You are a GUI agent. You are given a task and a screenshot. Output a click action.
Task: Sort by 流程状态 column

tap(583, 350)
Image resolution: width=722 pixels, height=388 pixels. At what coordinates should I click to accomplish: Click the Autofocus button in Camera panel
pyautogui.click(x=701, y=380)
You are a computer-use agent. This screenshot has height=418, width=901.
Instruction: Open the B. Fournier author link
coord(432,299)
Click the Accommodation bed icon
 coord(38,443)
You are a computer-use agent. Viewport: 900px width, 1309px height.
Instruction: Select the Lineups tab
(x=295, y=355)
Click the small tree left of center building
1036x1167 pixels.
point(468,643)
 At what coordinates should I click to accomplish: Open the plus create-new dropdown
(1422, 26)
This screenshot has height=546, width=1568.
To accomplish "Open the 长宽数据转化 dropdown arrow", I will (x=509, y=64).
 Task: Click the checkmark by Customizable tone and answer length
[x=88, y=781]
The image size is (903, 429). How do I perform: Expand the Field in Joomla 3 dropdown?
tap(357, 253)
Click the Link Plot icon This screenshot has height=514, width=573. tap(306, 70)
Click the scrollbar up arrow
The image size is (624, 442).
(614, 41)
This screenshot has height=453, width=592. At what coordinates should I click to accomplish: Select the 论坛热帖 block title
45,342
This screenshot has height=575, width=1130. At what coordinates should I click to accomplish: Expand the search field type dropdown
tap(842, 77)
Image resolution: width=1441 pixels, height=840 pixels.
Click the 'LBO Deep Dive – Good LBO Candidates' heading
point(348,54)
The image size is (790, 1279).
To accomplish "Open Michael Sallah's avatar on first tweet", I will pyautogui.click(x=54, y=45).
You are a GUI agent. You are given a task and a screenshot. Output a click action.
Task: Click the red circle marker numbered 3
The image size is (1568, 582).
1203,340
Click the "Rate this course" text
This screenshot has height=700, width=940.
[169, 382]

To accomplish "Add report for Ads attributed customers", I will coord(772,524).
--------------------
• _Assigned task_: The data must be transcribed in full. Every word stays the same.

• _Solution for this task_:
You are a GUI agent. You are given a task and a screenshot. Output a click action.
Task: Sort by 流程状态 column

tap(583, 350)
Image resolution: width=722 pixels, height=388 pixels. At what coordinates should I click to accomplish: Click the Autofocus button in Camera panel
pyautogui.click(x=701, y=380)
You are a computer-use agent. This screenshot has height=418, width=901.
Instruction: Open the B. Fournier author link
coord(432,299)
Click the Accommodation bed icon
 coord(38,443)
You are a computer-use agent. Viewport: 900px width, 1309px height.
Instruction: Select the Lineups tab
(x=295, y=355)
Click the small tree left of center building
1036x1167 pixels.
point(468,643)
 At what coordinates should I click to accomplish: Open the plus create-new dropdown
(1422, 26)
This screenshot has height=546, width=1568.
To accomplish "Open the 长宽数据转化 dropdown arrow", I will (x=509, y=64).
 Task: Click the checkmark by Customizable tone and answer length
[x=88, y=781]
The image size is (903, 429). How do I perform: Expand the Field in Joomla 3 dropdown?
tap(357, 253)
Click the Link Plot icon This screenshot has height=514, width=573. tap(306, 70)
Click the scrollbar up arrow
The image size is (624, 442).
(614, 41)
This screenshot has height=453, width=592. At what coordinates should I click to accomplish: Select the 论坛热帖 block title
45,342
This screenshot has height=575, width=1130. At what coordinates should I click to accomplish: Expand the search field type dropdown
tap(842, 77)
Image resolution: width=1441 pixels, height=840 pixels.
Click the 'LBO Deep Dive – Good LBO Candidates' heading
point(348,54)
The image size is (790, 1279).
To accomplish "Open Michael Sallah's avatar on first tweet", I will pyautogui.click(x=54, y=45).
You are a GUI agent. You are given a task and a screenshot. Output a click action.
Task: Click the red circle marker numbered 3
The image size is (1568, 582).
1203,340
Click the "Rate this course" text
This screenshot has height=700, width=940.
[169, 382]

To accomplish "Add report for Ads attributed customers", I will coord(772,524).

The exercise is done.